What is the first step in the auto-purchasing process? Select one: a. Do your homework b. Analyzing needs versus wants c. Determining what you can afford d. Comparison shopping

b. Analyzing needs versus wants Not knowing this information before hand can lead to purchasing a car that does not meet your needs.

What is a mortgage? Select one: a. The difference between what is owned vs. what is owed b. The legal document used to allow a lender to use real property as collateral c. All of the choices are incorrect. d. The transfer of a lease agreement to a new tenant

b. The legal document used to allow a lender to use real property as collateral The mortgage is then the loan that you pay down. Once paid off you assume full rights to the home.

Which of the following is not an advantage of buying a house versus renting? Select one: a. Increase in equity b. Tax Advantages. c. Maintenance d. All of the choices are correct.
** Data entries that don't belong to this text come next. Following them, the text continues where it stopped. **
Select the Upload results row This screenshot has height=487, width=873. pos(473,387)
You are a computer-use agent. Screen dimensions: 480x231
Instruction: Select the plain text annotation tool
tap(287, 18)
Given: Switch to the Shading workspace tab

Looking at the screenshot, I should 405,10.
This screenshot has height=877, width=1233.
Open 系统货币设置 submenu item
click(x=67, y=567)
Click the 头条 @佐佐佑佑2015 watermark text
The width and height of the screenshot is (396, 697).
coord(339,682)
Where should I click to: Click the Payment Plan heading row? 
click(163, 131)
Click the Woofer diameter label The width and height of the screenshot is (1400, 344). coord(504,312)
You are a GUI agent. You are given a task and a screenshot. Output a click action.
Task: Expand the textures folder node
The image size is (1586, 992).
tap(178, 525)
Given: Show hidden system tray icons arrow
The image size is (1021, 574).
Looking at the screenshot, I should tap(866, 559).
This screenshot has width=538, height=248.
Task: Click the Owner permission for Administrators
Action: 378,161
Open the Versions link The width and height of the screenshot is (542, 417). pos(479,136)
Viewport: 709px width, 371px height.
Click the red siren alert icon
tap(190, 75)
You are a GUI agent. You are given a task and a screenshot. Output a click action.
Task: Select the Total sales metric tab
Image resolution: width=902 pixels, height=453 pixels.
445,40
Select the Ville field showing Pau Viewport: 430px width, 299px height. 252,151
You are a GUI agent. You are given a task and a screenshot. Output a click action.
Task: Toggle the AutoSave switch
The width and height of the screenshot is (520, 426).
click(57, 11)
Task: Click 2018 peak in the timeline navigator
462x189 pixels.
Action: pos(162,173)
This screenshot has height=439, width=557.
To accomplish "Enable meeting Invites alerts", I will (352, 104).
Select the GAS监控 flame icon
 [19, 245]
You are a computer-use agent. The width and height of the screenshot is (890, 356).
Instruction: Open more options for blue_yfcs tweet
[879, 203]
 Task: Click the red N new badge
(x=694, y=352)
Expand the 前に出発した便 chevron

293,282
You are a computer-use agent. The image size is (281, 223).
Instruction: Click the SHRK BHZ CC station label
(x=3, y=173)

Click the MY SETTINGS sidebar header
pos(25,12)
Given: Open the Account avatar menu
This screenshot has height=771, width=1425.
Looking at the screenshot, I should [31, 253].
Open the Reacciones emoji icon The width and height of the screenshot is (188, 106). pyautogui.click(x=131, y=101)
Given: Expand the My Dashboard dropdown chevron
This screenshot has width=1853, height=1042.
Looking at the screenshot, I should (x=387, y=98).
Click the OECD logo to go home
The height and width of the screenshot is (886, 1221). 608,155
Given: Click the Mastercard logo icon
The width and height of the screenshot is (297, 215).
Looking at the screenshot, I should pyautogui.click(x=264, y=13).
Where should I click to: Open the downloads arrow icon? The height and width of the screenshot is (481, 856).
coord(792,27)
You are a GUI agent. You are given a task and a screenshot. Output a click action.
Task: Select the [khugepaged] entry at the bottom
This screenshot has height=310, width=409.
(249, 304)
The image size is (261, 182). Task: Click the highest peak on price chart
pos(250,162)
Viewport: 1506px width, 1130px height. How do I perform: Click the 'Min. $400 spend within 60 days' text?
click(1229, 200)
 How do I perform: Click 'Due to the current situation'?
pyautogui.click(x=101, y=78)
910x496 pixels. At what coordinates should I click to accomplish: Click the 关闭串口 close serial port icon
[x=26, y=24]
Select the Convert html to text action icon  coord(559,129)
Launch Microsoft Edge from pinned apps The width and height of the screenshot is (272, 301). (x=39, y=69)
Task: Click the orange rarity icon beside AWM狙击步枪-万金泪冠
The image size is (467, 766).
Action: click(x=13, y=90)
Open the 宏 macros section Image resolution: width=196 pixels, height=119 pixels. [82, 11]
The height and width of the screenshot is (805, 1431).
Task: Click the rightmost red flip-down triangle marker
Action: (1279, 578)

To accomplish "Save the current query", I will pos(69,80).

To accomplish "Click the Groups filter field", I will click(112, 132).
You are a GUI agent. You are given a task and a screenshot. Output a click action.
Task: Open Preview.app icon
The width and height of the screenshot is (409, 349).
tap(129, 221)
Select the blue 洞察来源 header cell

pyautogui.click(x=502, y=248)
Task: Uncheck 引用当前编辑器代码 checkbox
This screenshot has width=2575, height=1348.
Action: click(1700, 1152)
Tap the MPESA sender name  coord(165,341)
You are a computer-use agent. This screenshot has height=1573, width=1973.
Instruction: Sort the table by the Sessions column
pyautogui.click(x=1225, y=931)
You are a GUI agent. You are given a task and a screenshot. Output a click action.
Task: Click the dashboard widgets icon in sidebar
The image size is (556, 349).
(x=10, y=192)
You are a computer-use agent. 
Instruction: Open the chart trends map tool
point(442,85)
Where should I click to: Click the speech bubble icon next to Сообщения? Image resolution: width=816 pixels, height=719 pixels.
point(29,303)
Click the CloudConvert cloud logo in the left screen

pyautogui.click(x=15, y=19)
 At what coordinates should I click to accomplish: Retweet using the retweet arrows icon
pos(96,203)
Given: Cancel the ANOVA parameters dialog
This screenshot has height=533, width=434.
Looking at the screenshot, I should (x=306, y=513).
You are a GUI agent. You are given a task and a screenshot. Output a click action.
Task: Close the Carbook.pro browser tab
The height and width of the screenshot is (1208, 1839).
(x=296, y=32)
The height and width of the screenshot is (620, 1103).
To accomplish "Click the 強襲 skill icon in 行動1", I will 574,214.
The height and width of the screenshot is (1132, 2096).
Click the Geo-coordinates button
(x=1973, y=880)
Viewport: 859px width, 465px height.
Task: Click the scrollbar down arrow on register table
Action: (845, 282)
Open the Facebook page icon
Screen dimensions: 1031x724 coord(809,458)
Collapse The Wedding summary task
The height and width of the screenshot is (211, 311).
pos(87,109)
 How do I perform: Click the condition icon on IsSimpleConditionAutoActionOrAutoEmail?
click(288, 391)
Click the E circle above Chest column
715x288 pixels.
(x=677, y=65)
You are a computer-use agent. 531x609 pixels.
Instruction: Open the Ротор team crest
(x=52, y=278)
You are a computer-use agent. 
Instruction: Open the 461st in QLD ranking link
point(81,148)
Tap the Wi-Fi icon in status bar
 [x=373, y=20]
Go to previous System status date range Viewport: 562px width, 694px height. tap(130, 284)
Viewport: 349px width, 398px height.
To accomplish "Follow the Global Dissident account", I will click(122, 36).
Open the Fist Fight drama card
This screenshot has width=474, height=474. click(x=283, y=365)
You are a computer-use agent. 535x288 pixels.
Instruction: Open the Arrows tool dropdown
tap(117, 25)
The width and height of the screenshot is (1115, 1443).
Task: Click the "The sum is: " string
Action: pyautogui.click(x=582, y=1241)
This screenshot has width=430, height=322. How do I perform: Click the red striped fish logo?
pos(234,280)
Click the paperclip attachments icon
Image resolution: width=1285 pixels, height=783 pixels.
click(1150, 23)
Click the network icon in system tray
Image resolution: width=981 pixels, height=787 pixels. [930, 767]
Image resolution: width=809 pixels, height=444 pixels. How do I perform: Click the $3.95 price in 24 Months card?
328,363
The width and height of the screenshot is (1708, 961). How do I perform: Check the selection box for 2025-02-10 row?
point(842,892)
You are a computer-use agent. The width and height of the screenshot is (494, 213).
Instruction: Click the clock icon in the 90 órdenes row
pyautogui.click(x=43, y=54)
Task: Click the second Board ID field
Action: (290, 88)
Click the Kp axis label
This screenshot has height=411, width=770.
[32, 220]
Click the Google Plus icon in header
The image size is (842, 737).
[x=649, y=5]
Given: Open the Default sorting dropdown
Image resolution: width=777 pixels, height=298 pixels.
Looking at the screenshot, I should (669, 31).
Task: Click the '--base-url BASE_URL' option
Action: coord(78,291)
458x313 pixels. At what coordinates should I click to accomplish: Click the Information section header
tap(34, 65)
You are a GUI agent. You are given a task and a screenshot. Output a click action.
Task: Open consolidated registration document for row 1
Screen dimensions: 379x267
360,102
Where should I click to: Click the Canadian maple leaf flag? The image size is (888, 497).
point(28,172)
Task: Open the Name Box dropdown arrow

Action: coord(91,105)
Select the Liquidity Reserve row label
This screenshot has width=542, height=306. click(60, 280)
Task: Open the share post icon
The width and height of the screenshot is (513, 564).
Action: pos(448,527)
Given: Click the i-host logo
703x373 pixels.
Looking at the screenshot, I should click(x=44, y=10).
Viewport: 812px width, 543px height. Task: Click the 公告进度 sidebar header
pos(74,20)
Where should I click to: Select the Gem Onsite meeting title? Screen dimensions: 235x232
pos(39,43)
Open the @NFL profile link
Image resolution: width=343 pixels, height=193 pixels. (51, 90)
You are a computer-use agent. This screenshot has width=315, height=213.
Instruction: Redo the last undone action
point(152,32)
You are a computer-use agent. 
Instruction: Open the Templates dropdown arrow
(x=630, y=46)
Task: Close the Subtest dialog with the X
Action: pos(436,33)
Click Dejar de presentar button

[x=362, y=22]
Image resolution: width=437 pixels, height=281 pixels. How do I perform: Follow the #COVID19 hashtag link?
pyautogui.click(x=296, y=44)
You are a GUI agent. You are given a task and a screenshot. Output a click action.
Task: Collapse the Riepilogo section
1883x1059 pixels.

c. Maintenance As the owner of the home you are responsible for all of the maintenance. This can be both expensive and time consuming. Maintenance is not an advantage of buying a house. The owner is responsible for all costs. When renting a major advantage is that you are not responsible for the maintenance. This is the landlords responsibility.

Car lease payments are usually Select one: a. higher than loan payments b. about the same as loan payments c. lower than loan payments d. never a good investment

c. lower than loan payments Although lease payments are typically lower they will often require a large up front security deposit. They are also lower because you are not taking ownership in the vehicle as you would with financing (purchase) the car.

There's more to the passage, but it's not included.